Fix physical mapping soundness

[Freax13]

This pr makes PhysicalMapping sound:

• Previously one could safely construct a PhysicalMapping with virtual_start set to an invalid pointer and dereference it. This pr adds PhysicalMapping::new which is unsafe.
• AcpiHandler::unmap_physical_region no longer takes self. Implementations should use PhysicalMapping::handler to get the correct mapper. While it wasn't necessarily unsound to call unmap_physical_region on another PhysicalMapper removing self makes it's easier to implement unmap_physical_region safely.

This is a breaking change.

[IsaacWoods]

Previously one could safely construct a PhysicalMapping with virtual_start set to an invalid pointer and dereference it.

Ouch - this is an embarrassing oversight on my part. My thought process was that the library only accepted PhysicalMappings from AcpiHandler::map_physical_region, which is unsafe, and so from acpi's perspective, the guarantee that the pointer has been correctly constructed is on that unsafe usage. I stand by that from acpi's perspective, but that glosses over the fact that we're exposing an unsound PhysicalMapping type, which can easily be safe in its own right.

So while breaking, I think I'm for the first change.

Implementing unmap_physical_region in terms of the mapping's handler is also pretty clever, but non-obvious without context - we should at the very least mention that this is how you should access the handler in the documentation of unmap_physical_mapping, as well as the reasoning for doing it like this. It does seem pretty unlikely for a bug to occur here - a user would need to misunderstand and think they needed to call unmap_physical_mapping manually (maybe we should mention more explicitely in the docs that it is called on drop), then also have multiple instances of the same type of AcpiHandler (which is unlikely), and then finally pass the wrong one when unmapping a mapping. I'm unsure this is a good tradeoff - what do you think?

[IsaacWoods]

Could you format this in a bullet list like above?

[IsaacWoods]

I think we should either add some docs here about how to access the handler and why it works like that, or just that you should not call this yourself, because it is called automatically when a mapping is dropped.

[Freax13]

It does seem pretty unlikely for a bug to occur here - a user would need to misunderstand and think they needed to call unmap_physical_mapping manually (maybe we should mention more explicitely in the docs that it is called on drop), then also have multiple instances of the same type of AcpiHandler (which is unlikely), and then finally pass the wrong one when unmapping a mapping. I'm unsure this is a good tradeoff - what do you think?

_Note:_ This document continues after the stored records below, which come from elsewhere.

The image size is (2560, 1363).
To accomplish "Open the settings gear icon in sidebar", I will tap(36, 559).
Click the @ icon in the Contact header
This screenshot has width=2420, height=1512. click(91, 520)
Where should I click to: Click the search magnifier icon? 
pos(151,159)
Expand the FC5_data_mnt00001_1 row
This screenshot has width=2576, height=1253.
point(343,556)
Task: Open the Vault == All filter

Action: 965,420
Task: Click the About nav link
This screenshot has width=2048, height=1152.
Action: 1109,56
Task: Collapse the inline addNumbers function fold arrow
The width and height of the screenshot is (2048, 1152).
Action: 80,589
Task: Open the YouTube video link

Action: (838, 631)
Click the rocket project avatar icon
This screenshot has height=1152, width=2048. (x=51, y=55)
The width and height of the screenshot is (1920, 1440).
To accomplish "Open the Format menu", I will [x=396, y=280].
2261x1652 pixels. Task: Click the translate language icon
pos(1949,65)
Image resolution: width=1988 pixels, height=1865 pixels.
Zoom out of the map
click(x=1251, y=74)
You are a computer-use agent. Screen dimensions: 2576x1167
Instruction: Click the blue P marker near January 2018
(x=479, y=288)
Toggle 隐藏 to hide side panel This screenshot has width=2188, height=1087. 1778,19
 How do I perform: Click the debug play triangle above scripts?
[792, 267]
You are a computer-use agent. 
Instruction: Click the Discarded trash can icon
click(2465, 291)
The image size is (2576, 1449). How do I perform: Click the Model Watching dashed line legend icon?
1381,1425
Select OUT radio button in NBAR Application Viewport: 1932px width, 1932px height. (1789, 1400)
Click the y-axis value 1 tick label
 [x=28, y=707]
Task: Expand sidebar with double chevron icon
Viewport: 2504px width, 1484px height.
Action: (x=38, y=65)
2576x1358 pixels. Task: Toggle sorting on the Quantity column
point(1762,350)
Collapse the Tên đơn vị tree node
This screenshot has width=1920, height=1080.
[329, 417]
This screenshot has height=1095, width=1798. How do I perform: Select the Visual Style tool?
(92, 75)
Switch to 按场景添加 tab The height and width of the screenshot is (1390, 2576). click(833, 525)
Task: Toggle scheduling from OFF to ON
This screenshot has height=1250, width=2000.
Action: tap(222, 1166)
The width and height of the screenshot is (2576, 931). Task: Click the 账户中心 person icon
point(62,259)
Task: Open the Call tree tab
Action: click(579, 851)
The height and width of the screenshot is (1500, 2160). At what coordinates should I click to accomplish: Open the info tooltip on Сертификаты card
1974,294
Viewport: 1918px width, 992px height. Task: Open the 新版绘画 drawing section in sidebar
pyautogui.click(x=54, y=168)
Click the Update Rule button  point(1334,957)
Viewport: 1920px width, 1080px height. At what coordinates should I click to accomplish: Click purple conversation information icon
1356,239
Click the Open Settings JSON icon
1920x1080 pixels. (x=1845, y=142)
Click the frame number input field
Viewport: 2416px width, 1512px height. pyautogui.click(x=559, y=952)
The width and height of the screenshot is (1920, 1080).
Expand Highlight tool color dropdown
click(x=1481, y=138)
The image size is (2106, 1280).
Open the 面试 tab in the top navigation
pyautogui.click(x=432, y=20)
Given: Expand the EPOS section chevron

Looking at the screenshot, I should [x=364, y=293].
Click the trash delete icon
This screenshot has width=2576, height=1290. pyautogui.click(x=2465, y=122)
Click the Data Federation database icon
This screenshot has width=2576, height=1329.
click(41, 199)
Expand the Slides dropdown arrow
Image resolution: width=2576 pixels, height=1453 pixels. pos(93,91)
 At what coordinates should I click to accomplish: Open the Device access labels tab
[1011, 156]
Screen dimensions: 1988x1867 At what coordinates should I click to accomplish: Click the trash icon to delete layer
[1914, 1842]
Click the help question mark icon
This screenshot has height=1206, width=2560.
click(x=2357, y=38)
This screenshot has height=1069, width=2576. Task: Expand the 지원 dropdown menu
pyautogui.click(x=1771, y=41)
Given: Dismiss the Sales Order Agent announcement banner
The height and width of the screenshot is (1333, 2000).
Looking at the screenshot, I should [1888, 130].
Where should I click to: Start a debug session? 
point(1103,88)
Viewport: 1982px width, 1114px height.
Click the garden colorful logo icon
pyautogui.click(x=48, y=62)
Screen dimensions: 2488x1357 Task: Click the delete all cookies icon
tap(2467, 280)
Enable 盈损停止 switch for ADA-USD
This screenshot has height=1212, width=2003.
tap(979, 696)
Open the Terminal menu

I agree that it's very unlikely that a user would use this api wrongly, however as someone implementing AcpiHandler I don't want to think on how to handle it if it would happen. I could an assert to check if both handlers are the same or we could just get rid of the parameter. That was my thought process behind this change.

I agree that the docs should be improved - what do you think of the following docs?

/// Unmap the given physical mapping. This is called when a `PhysicalMapping` is dropped, you should **not** manually call this.
///
/// Note: A reference to the handler used to construct `region` can be acquired by calling [`PhysicalMapping::handler`].
fn unmap_physical_region<T>(region: &PhysicalMapping<Self, T>);

Ultimately, if you want me to undo the second change, I'd understand, it's a bit weird in that it makes implementing the trait slightly easier though slightly more confusing at first.

[IsaacWoods]

I think saying "must only be called by an AcpiHandler of type H to..." would be clearer

[IsaacWoods]

Hm, I think I'm convinced. With the doc changes (those are great, thanks!), I don't think this is particularly confusing and does prevent a footgun, that as you say I'd hate to try and protect against from when implementing AcpiHandler.

If you add the docs and address that last formatting nit, I think this is ready to merge. Thanks for these changes!

[IsaacWoods]

Great, thanks!

This will be published as a breaking change to rsdp and acpi by the end of the month, as it'll be good to get it into the newsletter to warn users of the breakage. However, I'd like to review a few things if we're going to publish a new breaking change to acpi anyway - do you need this published to crates.io before then or are you happy to continue patching a copy in for a few weeks?

[Freax13]

No need to rush, I'm fine just using a patched version until then, thanks.